Guilt flashed through me again. I wasn’t cooperating quite as much as he thought.
A heavy velvet curtain led to the hall of bedrooms, and my father held it aside for me to walk through. “I’m not sure if it would help you to know this, but what you’re doing here—being courted by these young men and their families—is very traditional. All our marriages are arranged.”
I studied my hands, covered in bracelets and rings, delicate chains connecting them. “Lydia told me.”
I felt my father watching me. “You can learn to love someone.”
I couldn’t stop myself. “So you and my mother—”
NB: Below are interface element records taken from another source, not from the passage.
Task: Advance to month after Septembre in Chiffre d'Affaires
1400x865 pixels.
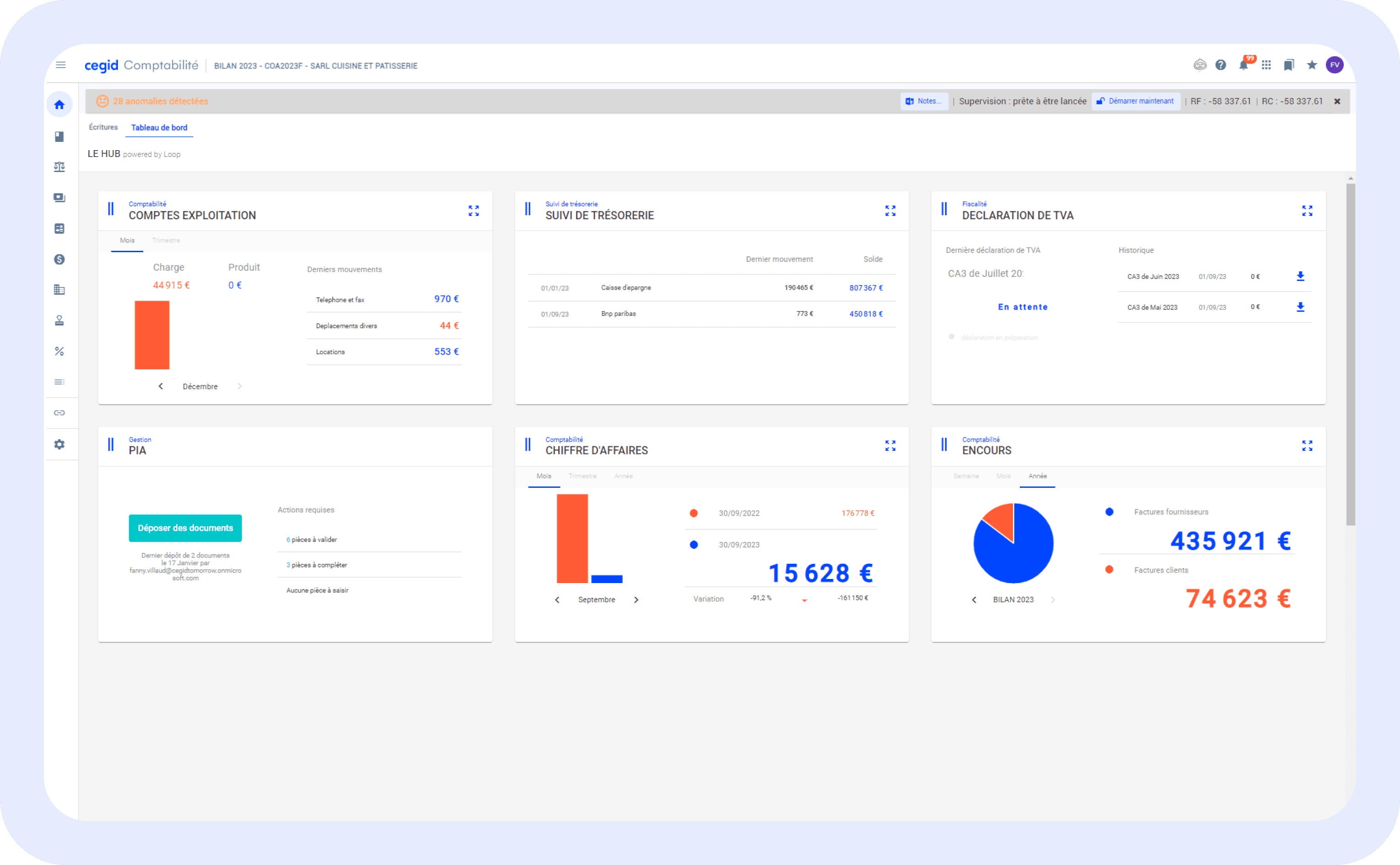Action: (636, 599)
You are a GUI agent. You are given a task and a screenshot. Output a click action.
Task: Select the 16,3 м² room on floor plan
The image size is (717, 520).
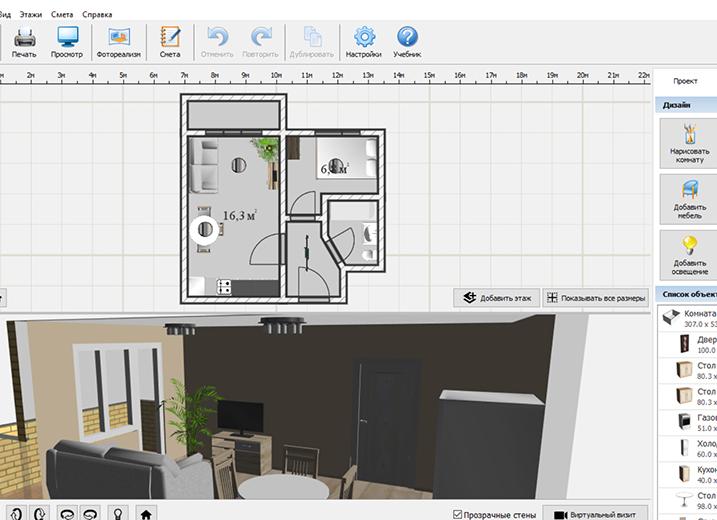pos(238,214)
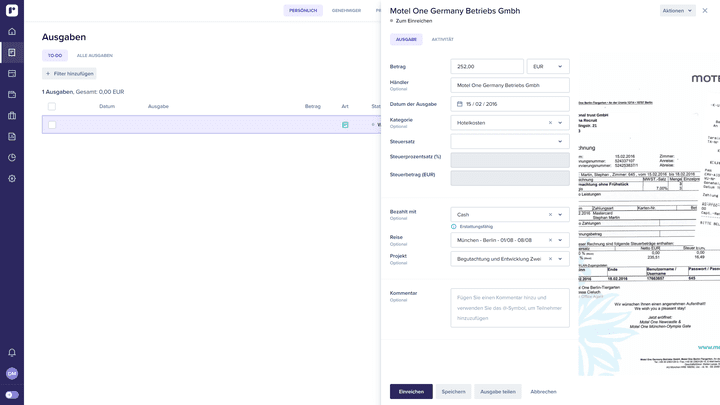Switch to the Aktivität tab
Image resolution: width=720 pixels, height=405 pixels.
point(442,39)
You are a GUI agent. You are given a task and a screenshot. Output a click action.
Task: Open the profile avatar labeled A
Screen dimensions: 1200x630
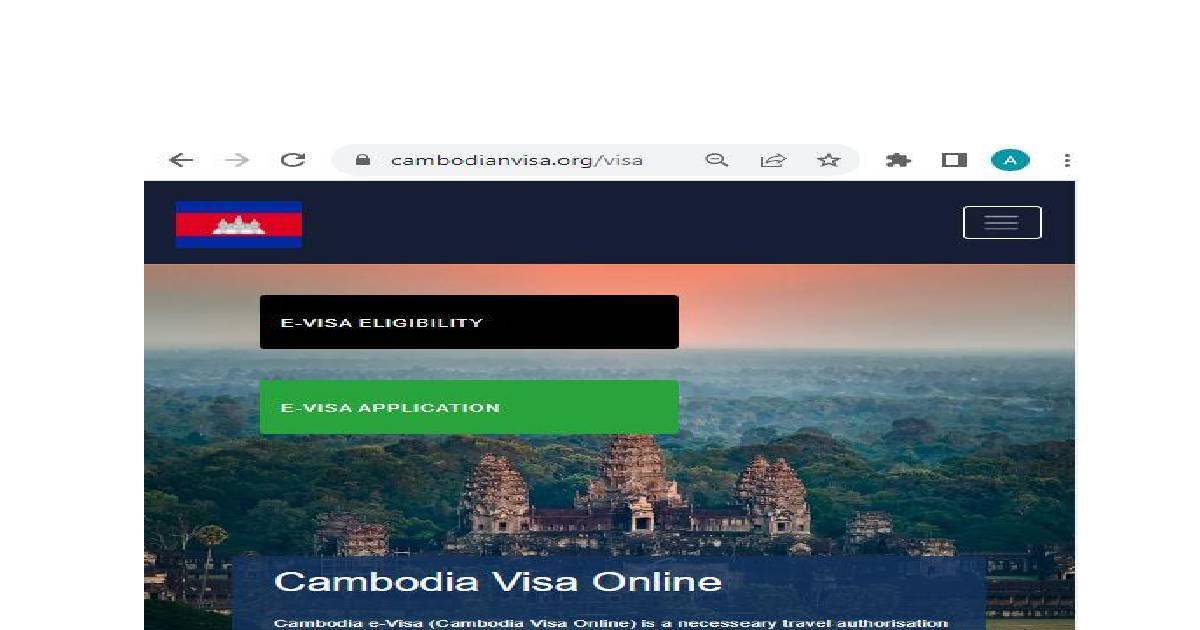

“Could never have had a future.” It was gentle, but final. “Now it’s obvious. But we were young then. Idealistic.”
We passed beneath a gilded archway, where two lanterns flickered against the gold-threaded tapestries on the walls. Yes, tonight had been fine—more than fine—and all the dinners and parties and traveling to come might be fun in their own way. And I was glad I could help my family—it made me feel like I was actually one of them, for however long it lasted. But how was any of this different from that almost-wedding to Luc Dauphin? Different families, different countries, different cages.
At least the door to this cage was still propped open.
“Have your people made any headway with the clues or my mom?” I asked, my voice squeaking. My throat was parched and raw from talking over the music all night.
My father shook his head. “We’re working on it.”
We stopped at an ornately carved door off the long tile hallway. Overhead, a ceiling fan spun lazily, stirring my curls.
“I’ll see you in the morning, then,” my father said. “We have a farewell tea with the Rajesh family at ten, and we leave for Germany at noon.”
“I’ll be ready,” I said. There was an awkward pause where I thought he might hug me, but he just patted me on the shoulder and headed back down the hall.
I pushed into the bedroom and slumped against the door. Alone in the dark, I wanted nothing more than to curl up and close my eyes and decompress.